- _Rows_

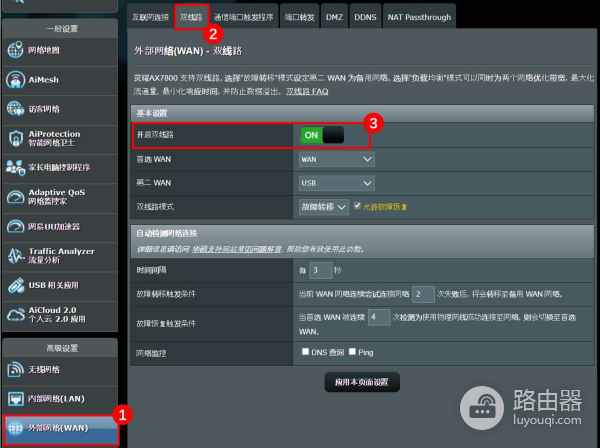
Task: Switch to the DDNS tab
Action: click(x=366, y=17)
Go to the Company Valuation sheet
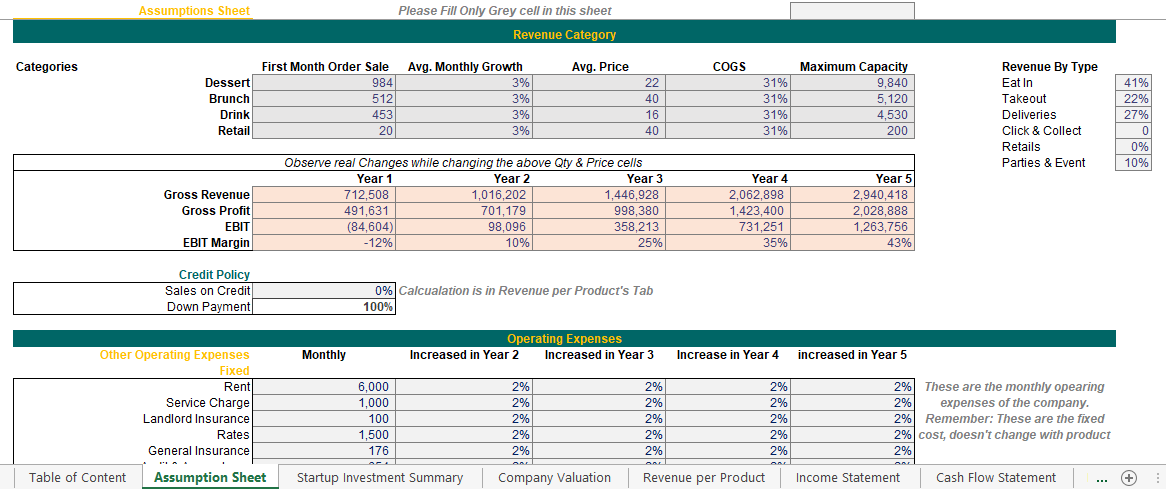This screenshot has width=1166, height=489. pos(554,477)

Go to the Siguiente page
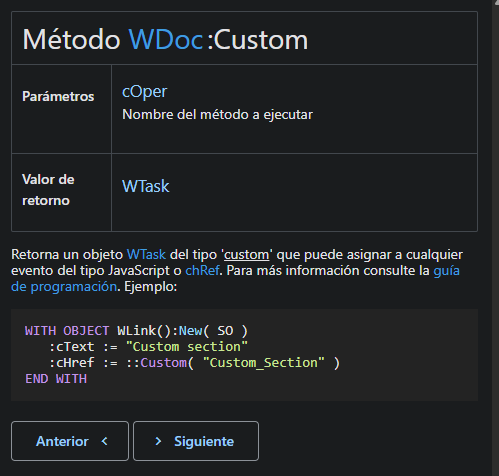point(196,441)
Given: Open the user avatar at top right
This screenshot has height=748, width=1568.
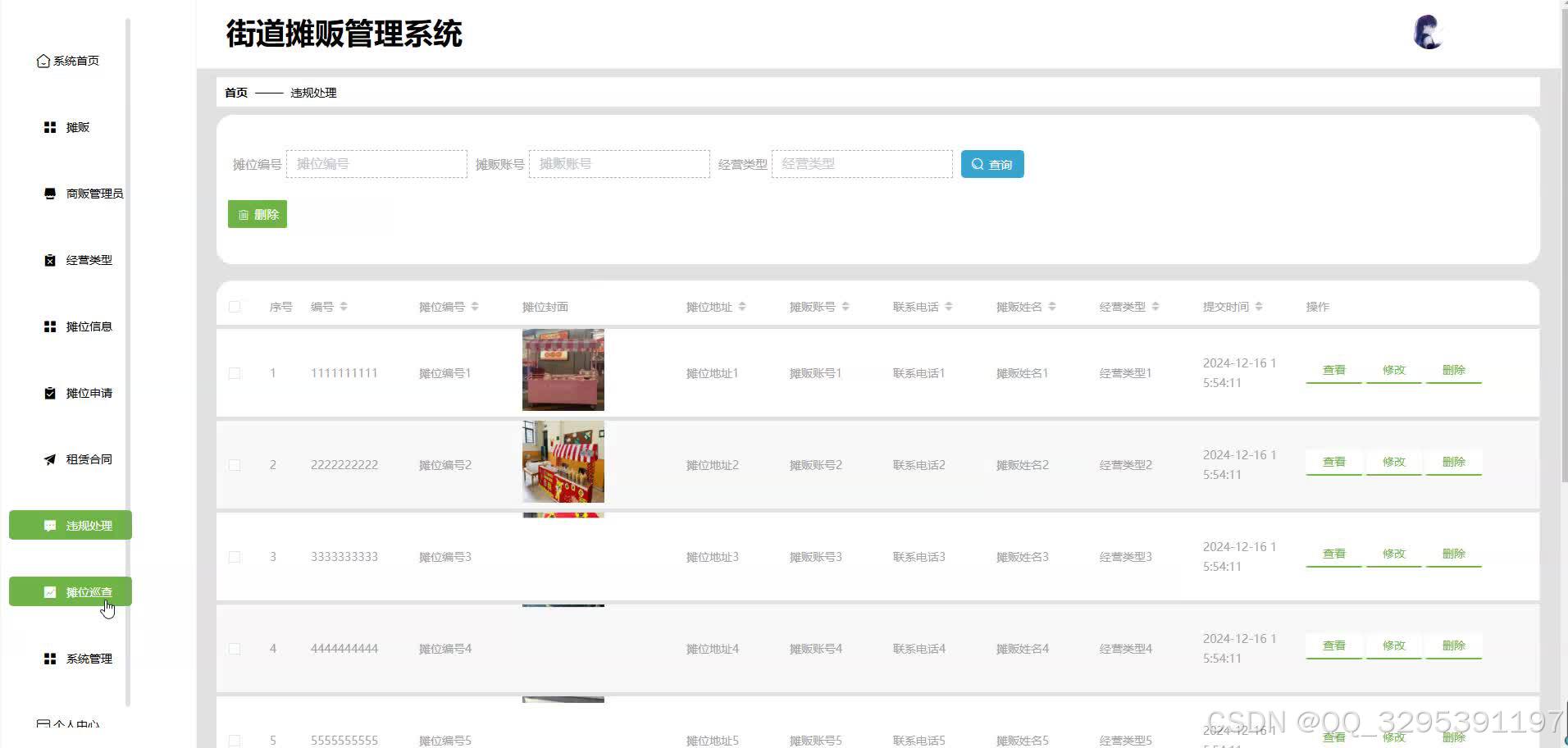Looking at the screenshot, I should (1428, 31).
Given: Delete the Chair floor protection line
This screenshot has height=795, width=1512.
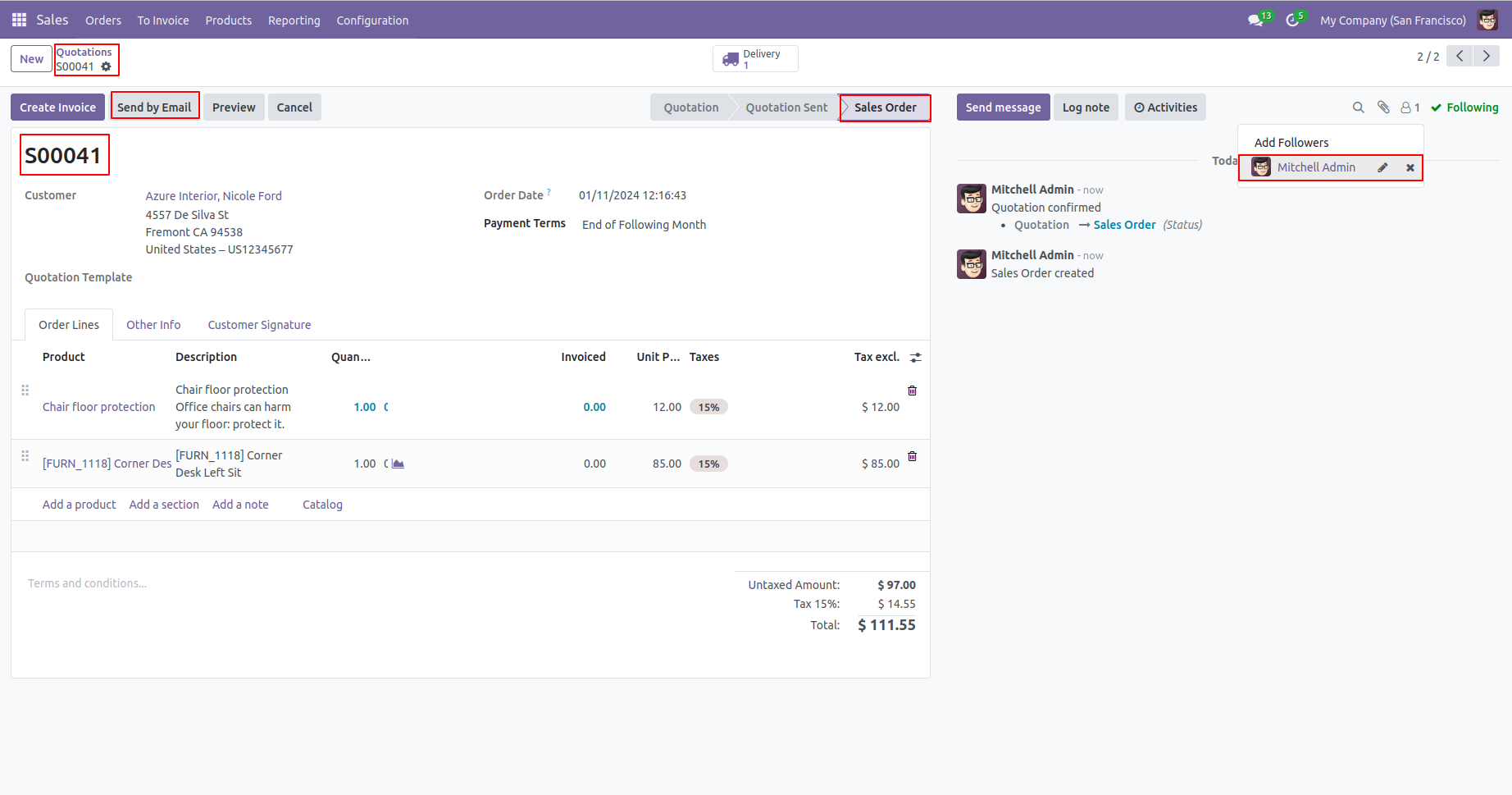Looking at the screenshot, I should (x=912, y=391).

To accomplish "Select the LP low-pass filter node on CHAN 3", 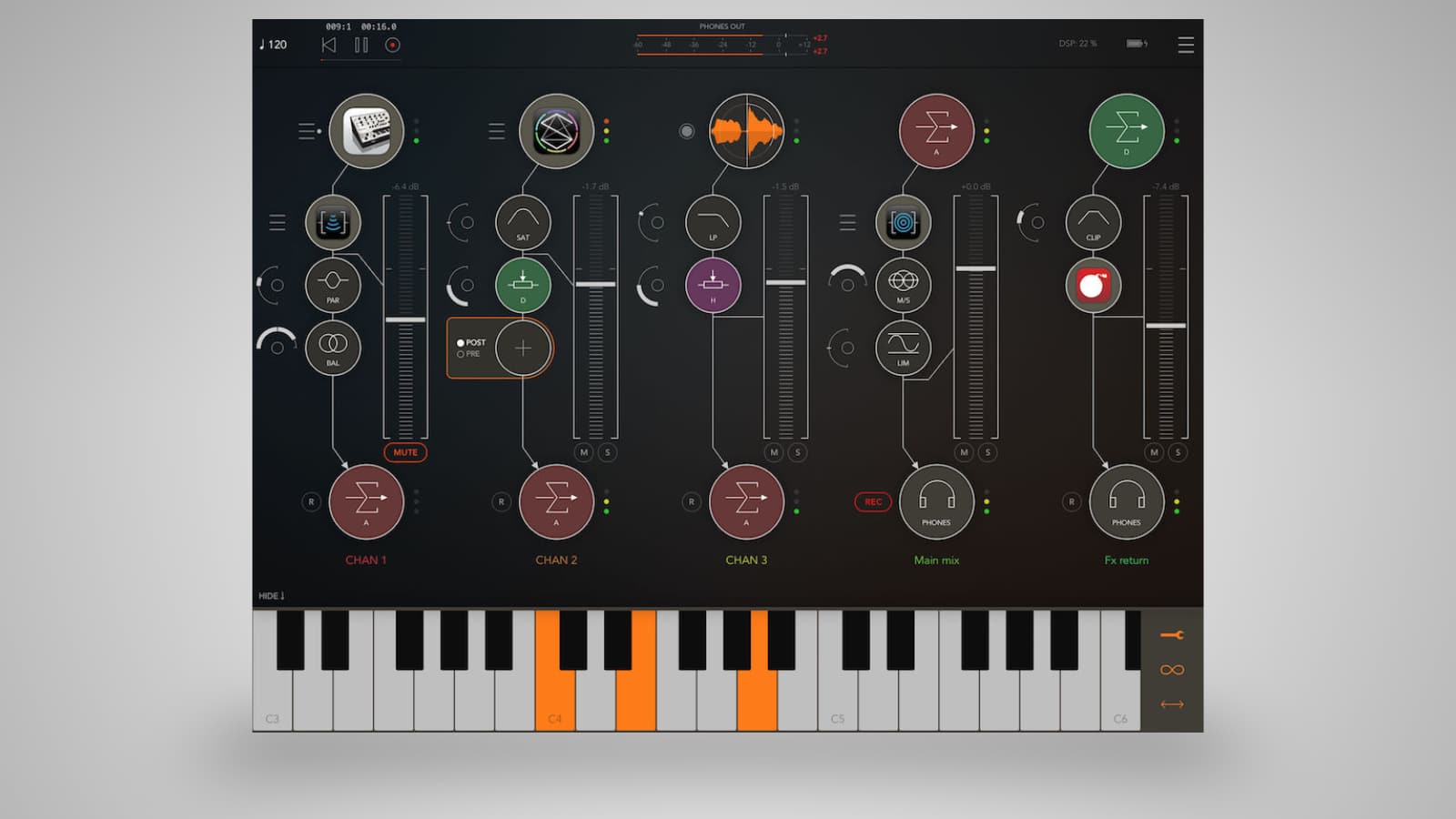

- _To do_
Reproduce every item above verbatim, leaving out the pictures.

- _Response to this task_
Task: Switch to the DDNS tab
Action: click(x=366, y=17)
Go to the Company Valuation sheet
This screenshot has width=1166, height=489. pos(554,477)

Go to the Siguiente page
point(196,441)
Given: Open the user avatar at top right
This screenshot has height=748, width=1568.
Looking at the screenshot, I should (1428, 31).
Given: Delete the Chair floor protection line
This screenshot has height=795, width=1512.
Looking at the screenshot, I should (x=912, y=391).

To accomplish "Select the LP low-pass filter node on CHAN 3", 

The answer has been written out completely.